> EXERCISE DETAILS: With "Delete" as the search word, show every line of the material that has it.

> RAW DATA:
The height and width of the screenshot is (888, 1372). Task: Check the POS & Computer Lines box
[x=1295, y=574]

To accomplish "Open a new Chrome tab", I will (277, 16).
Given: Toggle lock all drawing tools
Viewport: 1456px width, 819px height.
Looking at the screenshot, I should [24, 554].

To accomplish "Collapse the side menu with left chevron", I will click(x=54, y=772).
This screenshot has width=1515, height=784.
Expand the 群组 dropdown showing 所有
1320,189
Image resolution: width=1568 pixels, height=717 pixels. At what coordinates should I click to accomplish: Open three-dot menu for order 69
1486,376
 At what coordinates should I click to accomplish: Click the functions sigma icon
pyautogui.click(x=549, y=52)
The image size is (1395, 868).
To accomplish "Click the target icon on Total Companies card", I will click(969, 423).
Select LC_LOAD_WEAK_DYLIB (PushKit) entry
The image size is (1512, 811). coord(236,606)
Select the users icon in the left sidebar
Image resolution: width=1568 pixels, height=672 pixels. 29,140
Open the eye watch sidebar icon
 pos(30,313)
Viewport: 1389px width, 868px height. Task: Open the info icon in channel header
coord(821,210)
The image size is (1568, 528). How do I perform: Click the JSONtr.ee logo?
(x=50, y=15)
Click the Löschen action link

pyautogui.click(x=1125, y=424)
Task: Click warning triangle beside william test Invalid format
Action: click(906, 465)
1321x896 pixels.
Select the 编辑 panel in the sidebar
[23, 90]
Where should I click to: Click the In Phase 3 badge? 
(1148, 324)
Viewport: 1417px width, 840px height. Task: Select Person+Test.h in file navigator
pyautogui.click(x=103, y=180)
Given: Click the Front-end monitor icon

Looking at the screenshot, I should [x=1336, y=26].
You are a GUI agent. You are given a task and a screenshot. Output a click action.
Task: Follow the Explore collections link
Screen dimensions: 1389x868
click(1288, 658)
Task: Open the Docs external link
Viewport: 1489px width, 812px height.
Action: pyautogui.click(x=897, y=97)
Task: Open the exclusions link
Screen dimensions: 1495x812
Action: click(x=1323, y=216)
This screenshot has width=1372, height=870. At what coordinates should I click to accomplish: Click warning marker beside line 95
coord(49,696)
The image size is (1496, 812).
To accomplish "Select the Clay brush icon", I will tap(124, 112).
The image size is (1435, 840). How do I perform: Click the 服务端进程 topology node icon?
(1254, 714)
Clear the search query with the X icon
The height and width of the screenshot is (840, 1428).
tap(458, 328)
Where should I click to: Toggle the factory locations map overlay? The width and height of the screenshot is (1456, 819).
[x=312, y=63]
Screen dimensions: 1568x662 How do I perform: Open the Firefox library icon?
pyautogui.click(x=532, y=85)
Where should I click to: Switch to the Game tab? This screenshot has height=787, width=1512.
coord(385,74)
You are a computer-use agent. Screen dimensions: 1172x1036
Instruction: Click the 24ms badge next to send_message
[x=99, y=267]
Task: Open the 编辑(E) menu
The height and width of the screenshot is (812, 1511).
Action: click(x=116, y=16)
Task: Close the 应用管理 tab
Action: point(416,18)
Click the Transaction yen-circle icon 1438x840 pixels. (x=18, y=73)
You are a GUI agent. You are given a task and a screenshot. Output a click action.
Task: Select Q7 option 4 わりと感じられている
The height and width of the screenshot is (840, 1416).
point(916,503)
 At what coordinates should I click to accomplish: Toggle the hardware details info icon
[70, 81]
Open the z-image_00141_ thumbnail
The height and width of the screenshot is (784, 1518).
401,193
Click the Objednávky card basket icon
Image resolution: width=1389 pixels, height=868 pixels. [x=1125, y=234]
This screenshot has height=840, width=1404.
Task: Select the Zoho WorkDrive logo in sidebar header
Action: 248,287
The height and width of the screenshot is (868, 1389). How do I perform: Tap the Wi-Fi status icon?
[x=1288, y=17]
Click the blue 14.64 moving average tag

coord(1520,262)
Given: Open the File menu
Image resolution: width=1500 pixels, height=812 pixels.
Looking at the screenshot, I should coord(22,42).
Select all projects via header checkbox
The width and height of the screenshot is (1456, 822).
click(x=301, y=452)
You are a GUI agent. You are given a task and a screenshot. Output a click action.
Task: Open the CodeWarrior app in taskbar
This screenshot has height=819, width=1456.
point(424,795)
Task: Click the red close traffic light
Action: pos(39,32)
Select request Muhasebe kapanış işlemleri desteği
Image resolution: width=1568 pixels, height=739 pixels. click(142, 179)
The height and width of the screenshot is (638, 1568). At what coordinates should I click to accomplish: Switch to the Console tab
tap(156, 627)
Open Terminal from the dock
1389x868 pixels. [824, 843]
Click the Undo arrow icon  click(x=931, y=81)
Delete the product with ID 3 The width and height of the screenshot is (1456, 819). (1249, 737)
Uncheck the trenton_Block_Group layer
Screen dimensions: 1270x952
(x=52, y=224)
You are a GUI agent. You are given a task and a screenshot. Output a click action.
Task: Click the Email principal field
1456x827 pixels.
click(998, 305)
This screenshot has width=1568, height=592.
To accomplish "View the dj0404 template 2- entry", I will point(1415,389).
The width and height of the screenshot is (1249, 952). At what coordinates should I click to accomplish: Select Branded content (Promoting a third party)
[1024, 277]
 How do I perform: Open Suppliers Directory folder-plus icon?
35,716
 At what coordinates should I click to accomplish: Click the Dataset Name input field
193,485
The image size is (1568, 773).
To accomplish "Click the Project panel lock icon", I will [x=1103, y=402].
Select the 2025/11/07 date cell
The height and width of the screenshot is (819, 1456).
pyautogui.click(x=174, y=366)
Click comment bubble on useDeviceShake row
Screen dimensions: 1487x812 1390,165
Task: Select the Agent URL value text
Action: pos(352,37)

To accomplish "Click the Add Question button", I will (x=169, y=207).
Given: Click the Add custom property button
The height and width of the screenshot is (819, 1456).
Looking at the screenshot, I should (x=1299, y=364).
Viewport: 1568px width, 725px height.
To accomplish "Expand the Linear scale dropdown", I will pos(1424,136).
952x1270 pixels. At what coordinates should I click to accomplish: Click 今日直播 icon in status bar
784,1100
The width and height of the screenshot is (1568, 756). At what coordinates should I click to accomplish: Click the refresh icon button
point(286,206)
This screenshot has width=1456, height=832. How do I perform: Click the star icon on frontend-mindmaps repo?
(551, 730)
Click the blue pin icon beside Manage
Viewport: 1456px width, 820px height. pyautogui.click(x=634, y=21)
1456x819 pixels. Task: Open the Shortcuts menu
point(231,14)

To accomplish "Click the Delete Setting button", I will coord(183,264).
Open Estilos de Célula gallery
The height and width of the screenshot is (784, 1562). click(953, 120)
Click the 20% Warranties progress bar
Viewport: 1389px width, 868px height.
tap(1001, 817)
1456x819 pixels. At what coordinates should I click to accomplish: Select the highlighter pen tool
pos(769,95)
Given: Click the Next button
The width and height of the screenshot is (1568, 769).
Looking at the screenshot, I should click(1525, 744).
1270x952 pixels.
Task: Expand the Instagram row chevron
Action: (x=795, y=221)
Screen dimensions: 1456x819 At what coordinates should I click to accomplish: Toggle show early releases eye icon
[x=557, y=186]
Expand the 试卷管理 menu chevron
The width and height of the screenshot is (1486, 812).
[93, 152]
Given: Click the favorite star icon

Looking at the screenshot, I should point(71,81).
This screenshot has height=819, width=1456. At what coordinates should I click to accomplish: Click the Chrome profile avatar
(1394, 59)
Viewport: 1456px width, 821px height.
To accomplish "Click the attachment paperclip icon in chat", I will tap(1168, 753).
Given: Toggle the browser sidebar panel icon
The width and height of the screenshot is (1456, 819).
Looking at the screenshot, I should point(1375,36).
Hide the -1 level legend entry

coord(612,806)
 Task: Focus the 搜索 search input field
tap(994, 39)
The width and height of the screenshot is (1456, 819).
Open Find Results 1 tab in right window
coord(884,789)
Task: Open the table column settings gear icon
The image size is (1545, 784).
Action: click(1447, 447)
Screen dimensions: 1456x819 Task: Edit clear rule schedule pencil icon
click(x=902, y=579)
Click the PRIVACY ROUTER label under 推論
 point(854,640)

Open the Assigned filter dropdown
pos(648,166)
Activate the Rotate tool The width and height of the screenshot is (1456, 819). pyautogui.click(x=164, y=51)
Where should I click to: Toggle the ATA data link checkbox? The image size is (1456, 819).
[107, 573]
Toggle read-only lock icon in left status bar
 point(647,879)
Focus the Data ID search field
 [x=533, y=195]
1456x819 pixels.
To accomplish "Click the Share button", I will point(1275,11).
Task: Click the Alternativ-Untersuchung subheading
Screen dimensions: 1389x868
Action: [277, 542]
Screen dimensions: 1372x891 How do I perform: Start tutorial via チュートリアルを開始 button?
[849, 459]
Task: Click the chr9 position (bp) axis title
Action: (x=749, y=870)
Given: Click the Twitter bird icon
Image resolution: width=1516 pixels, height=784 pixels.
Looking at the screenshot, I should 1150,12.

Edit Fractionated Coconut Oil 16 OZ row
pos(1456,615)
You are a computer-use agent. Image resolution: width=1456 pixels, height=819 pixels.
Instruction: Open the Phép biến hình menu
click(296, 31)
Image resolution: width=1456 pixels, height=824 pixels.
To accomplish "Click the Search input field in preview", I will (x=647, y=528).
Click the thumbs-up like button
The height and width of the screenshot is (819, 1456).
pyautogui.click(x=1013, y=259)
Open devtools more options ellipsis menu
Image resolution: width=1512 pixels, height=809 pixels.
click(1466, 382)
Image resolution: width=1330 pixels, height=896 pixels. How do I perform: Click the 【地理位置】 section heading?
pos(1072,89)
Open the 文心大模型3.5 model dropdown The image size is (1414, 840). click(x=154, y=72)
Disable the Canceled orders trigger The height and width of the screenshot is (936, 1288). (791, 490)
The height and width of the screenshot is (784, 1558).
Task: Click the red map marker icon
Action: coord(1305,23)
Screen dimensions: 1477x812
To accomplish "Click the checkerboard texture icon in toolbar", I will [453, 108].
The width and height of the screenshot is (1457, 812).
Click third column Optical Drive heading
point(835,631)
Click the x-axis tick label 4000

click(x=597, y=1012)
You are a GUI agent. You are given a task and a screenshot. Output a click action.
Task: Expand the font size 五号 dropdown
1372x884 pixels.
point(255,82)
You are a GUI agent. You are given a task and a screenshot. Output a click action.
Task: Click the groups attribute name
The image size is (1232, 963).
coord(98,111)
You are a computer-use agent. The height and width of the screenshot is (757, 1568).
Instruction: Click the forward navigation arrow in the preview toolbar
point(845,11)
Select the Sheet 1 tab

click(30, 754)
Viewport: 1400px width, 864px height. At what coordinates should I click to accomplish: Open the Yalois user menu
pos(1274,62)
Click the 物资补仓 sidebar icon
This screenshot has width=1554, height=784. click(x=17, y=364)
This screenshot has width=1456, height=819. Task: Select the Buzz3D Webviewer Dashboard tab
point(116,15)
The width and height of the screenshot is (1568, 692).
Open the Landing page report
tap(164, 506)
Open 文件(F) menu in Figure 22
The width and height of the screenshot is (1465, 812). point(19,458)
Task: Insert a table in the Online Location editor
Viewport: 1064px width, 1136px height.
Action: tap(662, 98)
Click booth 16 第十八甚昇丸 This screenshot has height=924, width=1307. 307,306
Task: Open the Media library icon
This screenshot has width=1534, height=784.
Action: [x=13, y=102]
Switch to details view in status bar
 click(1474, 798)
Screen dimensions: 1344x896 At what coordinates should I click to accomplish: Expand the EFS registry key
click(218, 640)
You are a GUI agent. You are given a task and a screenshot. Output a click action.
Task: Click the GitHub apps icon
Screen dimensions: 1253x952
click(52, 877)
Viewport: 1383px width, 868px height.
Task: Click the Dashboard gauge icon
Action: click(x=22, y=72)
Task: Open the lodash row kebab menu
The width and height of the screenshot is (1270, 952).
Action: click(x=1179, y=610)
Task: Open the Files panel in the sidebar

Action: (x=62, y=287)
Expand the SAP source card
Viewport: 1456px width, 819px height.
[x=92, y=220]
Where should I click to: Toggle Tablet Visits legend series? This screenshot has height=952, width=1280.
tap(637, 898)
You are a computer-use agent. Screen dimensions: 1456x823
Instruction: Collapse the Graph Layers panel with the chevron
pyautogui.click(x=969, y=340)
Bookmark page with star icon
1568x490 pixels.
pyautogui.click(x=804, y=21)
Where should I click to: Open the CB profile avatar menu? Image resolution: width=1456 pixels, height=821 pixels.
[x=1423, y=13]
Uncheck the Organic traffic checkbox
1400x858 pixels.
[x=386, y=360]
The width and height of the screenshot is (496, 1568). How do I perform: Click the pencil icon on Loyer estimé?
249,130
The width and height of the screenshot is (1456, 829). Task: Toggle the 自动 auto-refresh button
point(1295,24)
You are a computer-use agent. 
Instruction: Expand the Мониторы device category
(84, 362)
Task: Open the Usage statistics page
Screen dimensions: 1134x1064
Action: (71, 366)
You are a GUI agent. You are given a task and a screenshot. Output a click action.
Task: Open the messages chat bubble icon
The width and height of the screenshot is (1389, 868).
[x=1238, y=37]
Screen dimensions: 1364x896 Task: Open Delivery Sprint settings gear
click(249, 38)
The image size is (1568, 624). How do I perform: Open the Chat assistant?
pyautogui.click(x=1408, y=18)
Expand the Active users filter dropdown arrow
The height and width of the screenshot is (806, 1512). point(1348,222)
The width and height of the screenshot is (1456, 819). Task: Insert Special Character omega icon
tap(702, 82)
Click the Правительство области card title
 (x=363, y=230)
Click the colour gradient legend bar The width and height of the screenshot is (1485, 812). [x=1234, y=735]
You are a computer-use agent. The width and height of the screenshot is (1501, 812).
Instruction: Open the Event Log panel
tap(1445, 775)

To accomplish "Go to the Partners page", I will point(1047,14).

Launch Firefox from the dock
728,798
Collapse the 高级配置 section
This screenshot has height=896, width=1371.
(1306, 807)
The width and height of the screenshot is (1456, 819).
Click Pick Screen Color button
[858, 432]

> EXERCISE ANSWER:
Delete the product with ID 3 The width and height of the screenshot is (1456, 819). (1249, 737)
To accomplish "Click the Delete Setting button", I will coord(183,264).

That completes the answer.